We’re in a crisis of psychological insight. If ever there was a time to invest in understanding the hidden forces shaping our choices, it’s now.
I don’t work for a media giant—this newsletter exists because of readers like you. Your support gives me the freedom to explore what truly matters, without corporate agendas or paywalls that fund executives.
By subscribing, you’re not just supporting this work—you’re championing a world where mental well-being and self-awareness are accessible to all.
If this newsletter has ever helped you, please consider sustaining it. Your support makes all the difference. Thank you.
The True Story of My Fake Ex-Husband
It wasn’t love at first sight. It took a full five minutes.
It's a Valentine's Day tradition at The How to Live Newsletter to share this story.
❤️ Valentine's Day often exacerbates loneliness for people who have lost partners, broken up, or are single. For many others, it's simply an irritant.
The story I want to tell you reflects the paradoxical nature of Valentine's Day and what it elicits: absence and presence, fact and fiction, love and a wedding whose marriage has stood the test of time, even if it never happened at all.
When I was young, I began thinking that our society had a lot of things backward, and as I got older, I also wondered whether we'd gotten the timing of marriage wrong.
After all, it takes a long time to get to know someone, and if you're a person who wants to get married, sometimes the time it takes feels forbidding. It’s only after many years that you begin to genuinely know someone, and by then, you might realize they’re the last person you’d want to marry, so then what—you just have to start again?
Instead of spending years getting to know someone before deciding to spend your life with them, perhaps we should decide right away to spend our life with our new partner and spend the rest of the time discovering whether we want to continue.
Before you marry a person you should first make them use a computer with slow Internet to see who they really are.
I've done many spontaneous and whimsical things in my life. Some excellent—like running away with the Cirque du Soleil for a year. Some were ill-advised and traumatic, like dating my literary agent.
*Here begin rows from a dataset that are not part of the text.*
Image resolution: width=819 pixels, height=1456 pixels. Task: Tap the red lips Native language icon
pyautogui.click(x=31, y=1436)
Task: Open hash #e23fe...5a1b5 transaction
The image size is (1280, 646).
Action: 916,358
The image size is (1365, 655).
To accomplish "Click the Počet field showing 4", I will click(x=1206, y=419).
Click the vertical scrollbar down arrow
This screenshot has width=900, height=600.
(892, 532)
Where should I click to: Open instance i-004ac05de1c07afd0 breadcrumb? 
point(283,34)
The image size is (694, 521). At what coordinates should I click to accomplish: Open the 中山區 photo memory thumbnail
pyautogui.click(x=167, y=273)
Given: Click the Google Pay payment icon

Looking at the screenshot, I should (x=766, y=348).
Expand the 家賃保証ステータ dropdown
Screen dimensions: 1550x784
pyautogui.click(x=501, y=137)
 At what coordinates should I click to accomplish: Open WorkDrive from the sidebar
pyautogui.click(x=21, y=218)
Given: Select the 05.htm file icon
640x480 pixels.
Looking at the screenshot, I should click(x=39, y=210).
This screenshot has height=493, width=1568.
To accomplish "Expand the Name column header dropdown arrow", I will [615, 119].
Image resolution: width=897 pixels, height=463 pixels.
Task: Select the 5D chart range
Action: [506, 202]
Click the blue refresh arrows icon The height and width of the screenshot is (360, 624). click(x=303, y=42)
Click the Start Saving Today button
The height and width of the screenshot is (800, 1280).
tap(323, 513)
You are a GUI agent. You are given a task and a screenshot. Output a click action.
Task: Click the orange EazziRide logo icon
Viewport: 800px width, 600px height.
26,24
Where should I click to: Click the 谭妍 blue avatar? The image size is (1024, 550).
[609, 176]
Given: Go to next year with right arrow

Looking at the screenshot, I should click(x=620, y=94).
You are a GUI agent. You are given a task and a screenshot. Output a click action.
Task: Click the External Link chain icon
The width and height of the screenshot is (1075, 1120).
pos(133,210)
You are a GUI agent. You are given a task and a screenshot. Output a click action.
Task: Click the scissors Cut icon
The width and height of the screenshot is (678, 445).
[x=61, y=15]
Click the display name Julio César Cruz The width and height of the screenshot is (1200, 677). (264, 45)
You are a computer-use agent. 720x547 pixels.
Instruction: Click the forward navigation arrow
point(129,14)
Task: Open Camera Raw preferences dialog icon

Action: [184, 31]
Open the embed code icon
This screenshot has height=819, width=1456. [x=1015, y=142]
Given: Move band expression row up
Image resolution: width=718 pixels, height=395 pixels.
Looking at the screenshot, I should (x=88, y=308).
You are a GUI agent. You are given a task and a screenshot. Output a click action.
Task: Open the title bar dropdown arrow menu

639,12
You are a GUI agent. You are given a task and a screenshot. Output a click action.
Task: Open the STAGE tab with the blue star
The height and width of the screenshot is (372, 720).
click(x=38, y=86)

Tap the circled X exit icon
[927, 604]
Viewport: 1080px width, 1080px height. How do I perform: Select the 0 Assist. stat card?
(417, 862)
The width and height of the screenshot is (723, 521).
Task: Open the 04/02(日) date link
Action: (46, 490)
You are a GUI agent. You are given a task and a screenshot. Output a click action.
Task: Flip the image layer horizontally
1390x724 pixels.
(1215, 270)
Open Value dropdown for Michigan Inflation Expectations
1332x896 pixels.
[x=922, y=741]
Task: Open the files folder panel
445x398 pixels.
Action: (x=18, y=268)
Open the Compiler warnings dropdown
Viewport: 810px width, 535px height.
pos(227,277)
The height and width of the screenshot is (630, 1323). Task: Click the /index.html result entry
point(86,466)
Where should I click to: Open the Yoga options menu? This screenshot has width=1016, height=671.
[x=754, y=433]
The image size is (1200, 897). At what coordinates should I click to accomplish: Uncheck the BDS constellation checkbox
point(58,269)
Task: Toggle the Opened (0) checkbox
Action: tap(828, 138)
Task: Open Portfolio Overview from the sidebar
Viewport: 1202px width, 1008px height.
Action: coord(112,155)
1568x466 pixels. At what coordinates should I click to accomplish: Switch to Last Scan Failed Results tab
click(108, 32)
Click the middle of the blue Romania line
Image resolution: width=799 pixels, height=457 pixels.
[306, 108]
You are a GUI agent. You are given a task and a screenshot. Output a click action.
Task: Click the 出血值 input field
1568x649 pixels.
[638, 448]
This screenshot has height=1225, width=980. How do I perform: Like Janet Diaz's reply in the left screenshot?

Yes, they spelled my last name wrong.
But one has stood the test of time, not only as a story I've told at dinner parties (ah, remember those?) but as an unbroken bond stretching across continents, time, language, and truth.
This is the true story of my fake ex-husband, Pablo.

Pablo, on our honeymoon
From the start of college until my mid-to-late 20s, I worked in independent film in NYC. When it became clear that I wouldn't become a filmmaker (I wrote more films than I made), I left the business to focus on writing a novel.
But then I accidentally fell into comedy when, as a hobby, I started an internet radio show called "The Cindy Something Show" for a popular startup in Soho called Pseudo Online Network.
It was 1995 or 1996.
No one remembers.
It didn't pay much, so I occasionally went on auditions to supplement my meager income.
One audition was to host an internet TV show. I showed up at the office, and the casting director sent me out with a camera crew with the instructions:
"Do whatever you want."
When given such general directions, do you know what comes to mind?
Nothing. Absolutely nothing.
I figured I'd take the crew to my neighborhood—the East Village—where we were bound to run into people I knew, and we'd see what came of it.
We hopped on the subway, and immediately, I saw the most exquisite-looking 20-something-year-old guy. I sat next to him and introduced myself. His name was Pablo, and he was from Barcelona and spoke Catalan.

Sigh.
He was in the States on a business trip and was returning from a meeting, and since he was only in town for a few more days, and had no plans, I asked him if he wanted to join us.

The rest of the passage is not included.